I do think they make a plug in one would that then be hard wired?

http://www.homedepot.com/h_d1/N-5yc1vZ1xr5/R-100045210/h_d2/ProductDisplay?langId=-1&storeId=10051&catalogId=10053


----------



## Mule (Feb 9, 2010)

Re: R 315, 2009 IRC



			
				Builder Bob said:
			
		

> IMHO - A new 40 gallon water heater replacing an old worn out 40 gallon water heater is not a requirement to install a hardwired Co detector _ I would highly suggest but not require in this instance - However, if they were replacing the 30 gallon water heater with a larger 40 gallon water heater (no longer a replacement, but an upgrade), I would try to require it to be installe dat that time.


According to the code you would be required to install the CO Detector even when you were replacing the old 40 gallon with a new 40 gallon.

The code says; Where work requiring a permit occurs

Here is the section of the code.

R315.2 Where required in existing dwellings. Where work requiring a permit occurs in existing dwellings that have attached garages or in existing dwellings within which fuel-fired appliances exist, carbon monoxide alarms shall be provided in accordance with Section R315.1.


----------



## rogerpa (Feb 22, 2010)

Re: R 315, 2009 IRC

Where does Section R 315 say anything about being "hard-wired"?


----------



## Mule (Feb 22, 2010)

Re: R 315, 2009 IRC

Nothing about the co2 sensor....just smoke alarms.

R314.4 Power source. Smoke alarms shall receive their primary power from the building wiring when such wiring is served from a commercial source, and when primary power is interrupted, shall receive power from a battery. Wiring shall be permanent and without a disconnecting switch other than those required for overcurrent protection. Smoke alarms shall be interconnected.


----------



## Heaven (Feb 22, 2010)

Re: R 315, 2009 IRC



> "R315.2 Where required in existing dwellings. Where work requiring a permit occurs in existing dwellings that have attached garages or in existing dwellings within which fuel-fired appliances exist, carbon monoxide alarms shall be provided in accordance with Section R315.1."

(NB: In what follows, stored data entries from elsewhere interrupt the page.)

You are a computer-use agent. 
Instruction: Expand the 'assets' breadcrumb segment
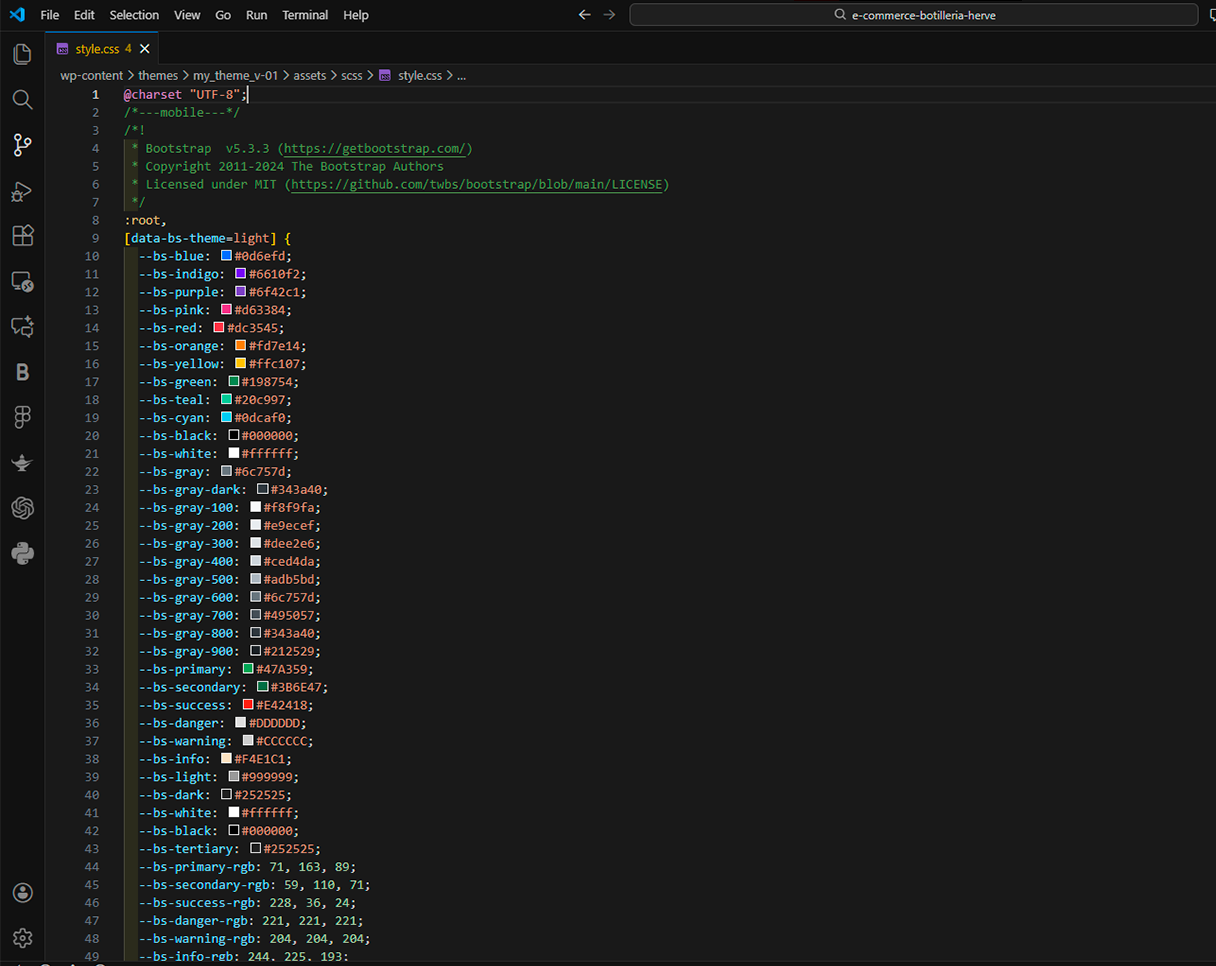coord(309,75)
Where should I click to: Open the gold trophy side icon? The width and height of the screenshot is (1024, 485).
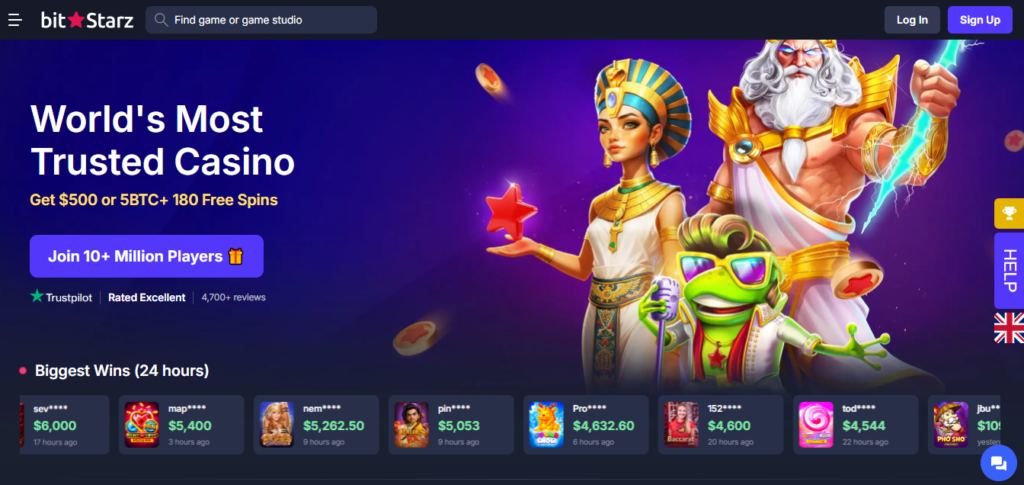point(1009,213)
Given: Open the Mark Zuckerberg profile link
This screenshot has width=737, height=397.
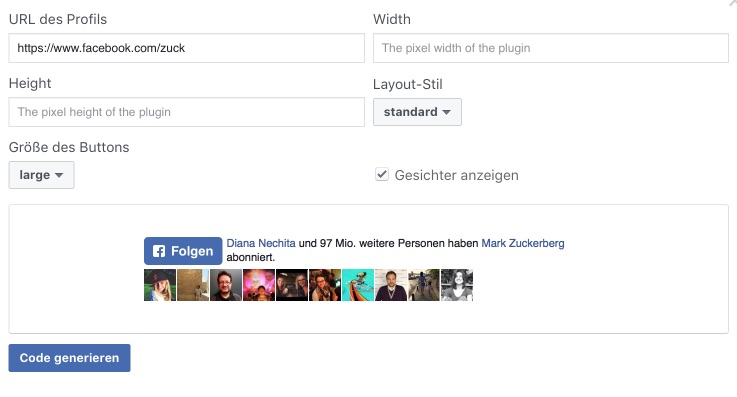Looking at the screenshot, I should [x=523, y=243].
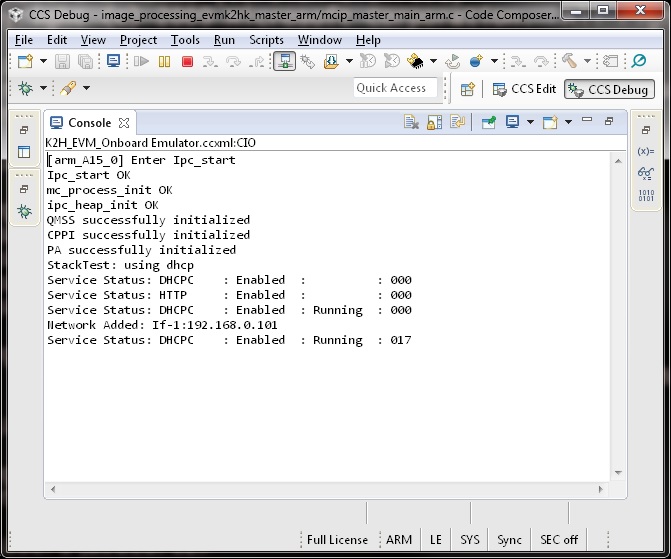The width and height of the screenshot is (671, 559).
Task: Open the Project menu
Action: pyautogui.click(x=138, y=40)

Since this quote is from the building code, can we assume it is to be read as "Where work requiring a *building* permit occurs"?


----------



## Mule (Feb 22, 2010)

Re: R 315, 2009 IRC

The quote is from the IRC, which covers....................everything in a SFR.

SECTION R105

PERMITS

R105.1 Required. Any owner or authorized agent who intends

to construct, enlarge, alter, repair, move, demolish or change

the occupancy of a building or structure, or to erect, install,

enlarge, alter, repair, remove, convert or replace any electrical,

gas, mechanical or plumbing system, the installation of which

is regulated by this code, or to cause any such work to be done,

shall first make application to the building official and obtain

the required permit.


----------



## Heaven (Feb 22, 2010)

Re: R 315, 2009 IRC

Ahh. . . yes, I stand corrected.


----------



## Glennman CBO (Feb 23, 2010)

Re: R 315, 2009 IRC

From what I've heard on these required CO2 detectors is that per their UL listing (2034), these are plug and play units. They do not hard wire, even if you wanted to. I haven't looked it up myself though.

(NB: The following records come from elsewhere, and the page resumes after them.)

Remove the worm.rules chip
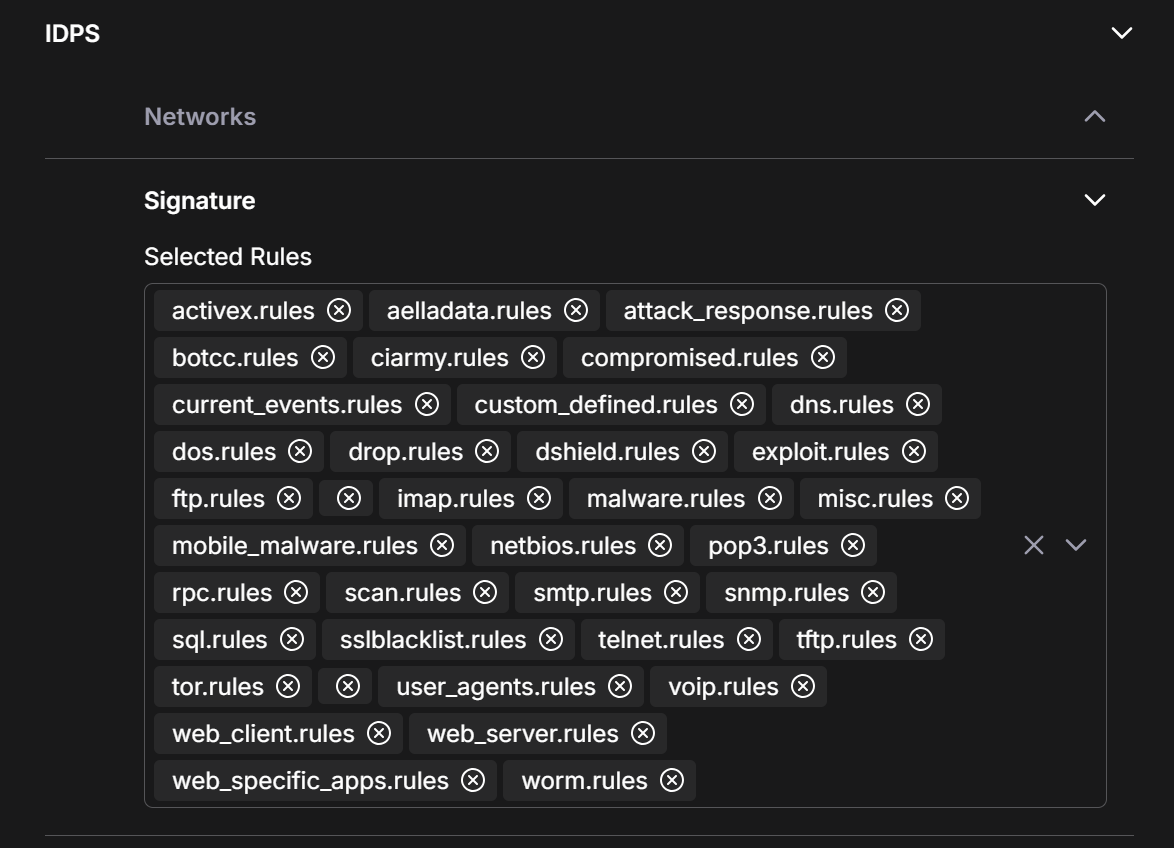The height and width of the screenshot is (848, 1174). (x=672, y=781)
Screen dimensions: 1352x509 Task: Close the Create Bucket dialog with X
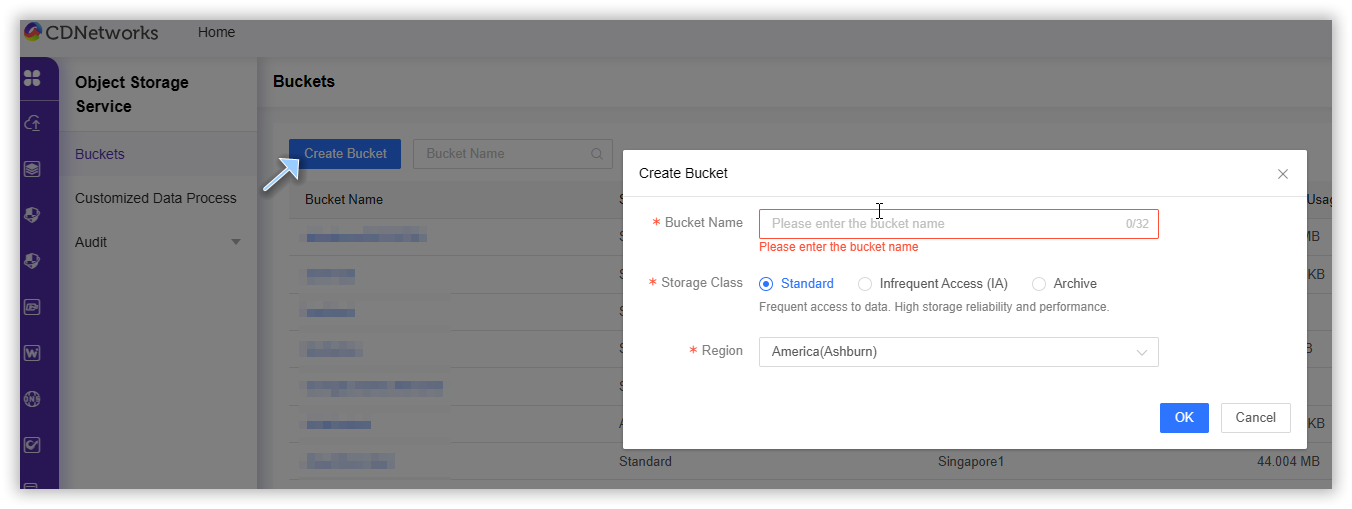[x=1283, y=174]
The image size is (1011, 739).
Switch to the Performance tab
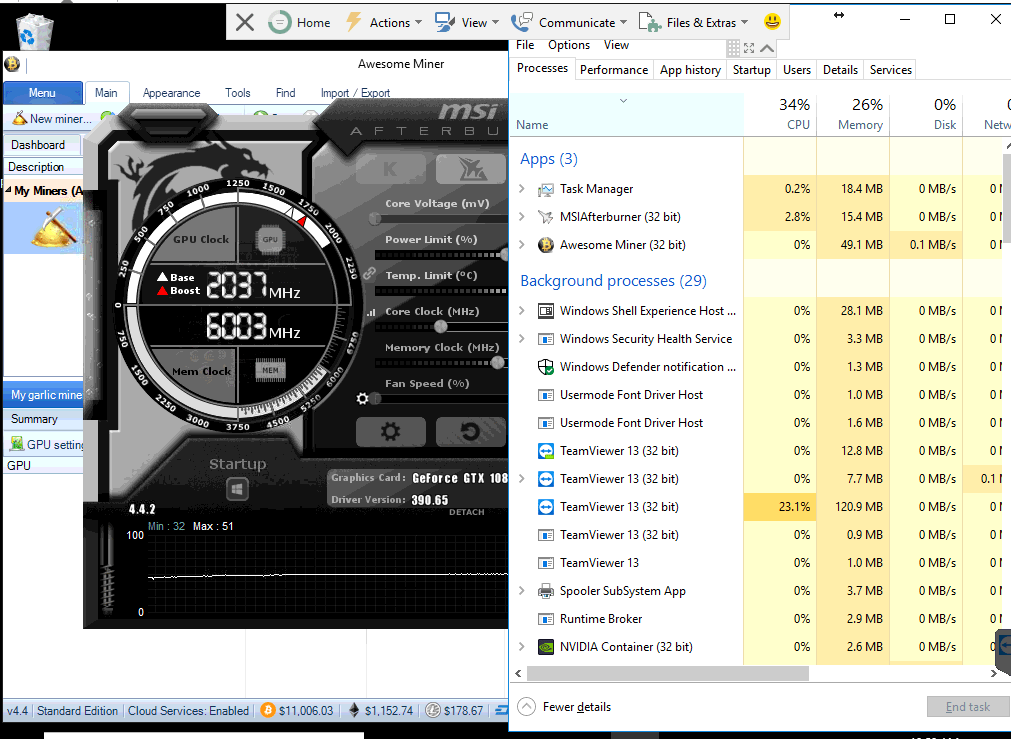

Hard wiring will probably come in the 2012 code (?)


----------



## texasbo (Feb 23, 2010)

Re: R 315, 2009 IRC

Is anyone locally amending this section? Specifically, is anyone adding exceptions such as those for smoke detectors?


----------



## cboboggs (Feb 23, 2010)

Re: R 315, 2009 IRC

I do believe CO detectors come in all three varieties, plug and play, battery operated, and hardwired with battery back up.


----------



## TimNY (Feb 23, 2010)

Re: R 315, 2009 IRC

NY is based on the 2003 IBC, but the State has enacted legislation to require carbon monoxide detectors:

Amanda's Law

Background


----------



## EPrice (Feb 26, 2010)

Re: R 315, 2009 IRC



			
				Glennman CBO said:
			
		

> From what I've heard on these required CO2 detectors is that per their UL listing (2034), these are plug and play units. They do not hard wire, even if you wanted to. I haven't looked it up myself though.





			
				cboboggs said:
			
		

> I do believe CO detectors come in all three varieties, plug and play, battery operated, and hardwired with battery back up.

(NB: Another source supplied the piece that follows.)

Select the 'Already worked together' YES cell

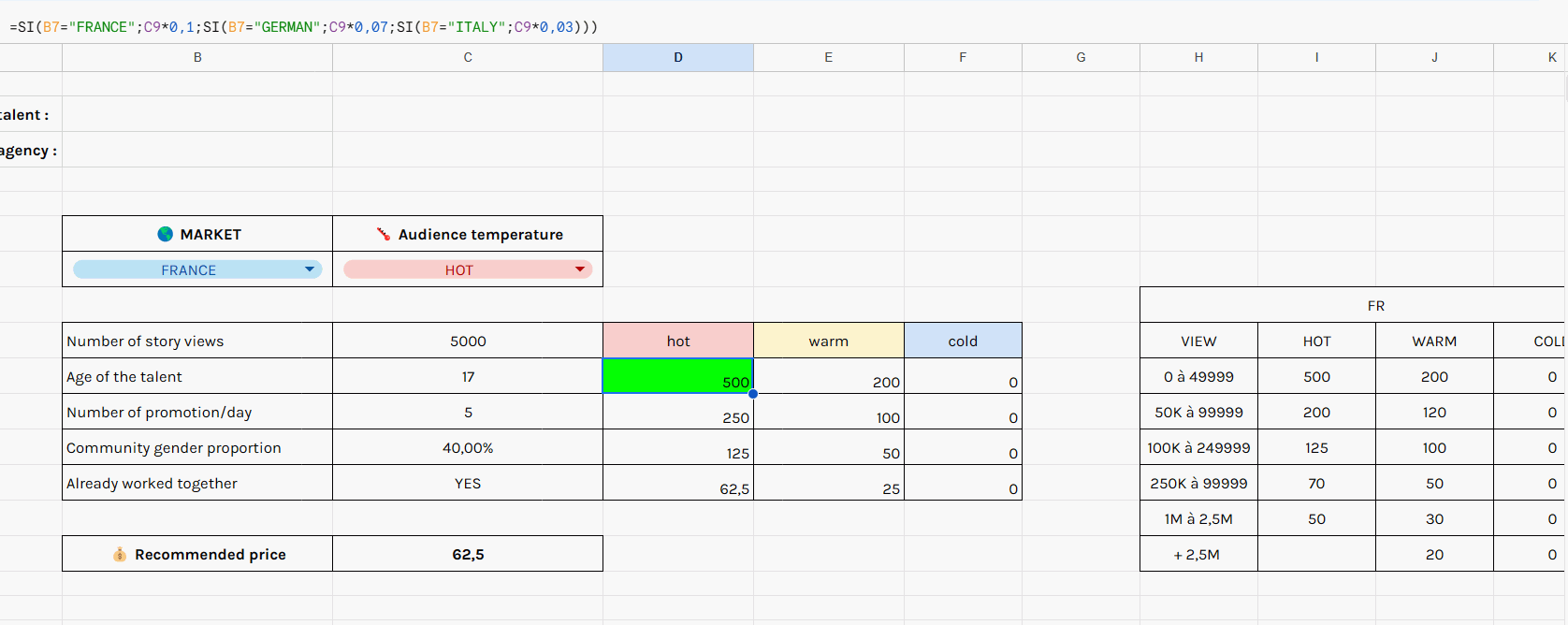click(x=468, y=483)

Utah has required CO detectors for a few years now.  The only CO detectors we ever see are the combo smoke/CO detectors used in place of one of the smoke detectors on each level, usually one in a hallway.  IMO if these combo units are used, it is important to make sure that they use the same brand as the other smoke detectors so that they will all play together nicely.


----------



## TimNY (Feb 26, 2010)

Re: R 315, 2009 IRC



			
				EPrice said:
			
		

> Utah has required CO detectors for a few years now.  The only CO detectors we ever see are the combo smoke/CO detectors used in place of one of the smoke detectors on each level, usually one in a hallway.  IMO if these combo units are used, it is important to make sure that they use the same brand as the other smoke detectors so that they will all play together nicely.


Great point.  The instructions also specifically name the part numbers of units they are compatible with.  My opinion is throw them all away and get new ones.  They don't last forever, and that way you can say the batteries were changed at least once  

Tim


----------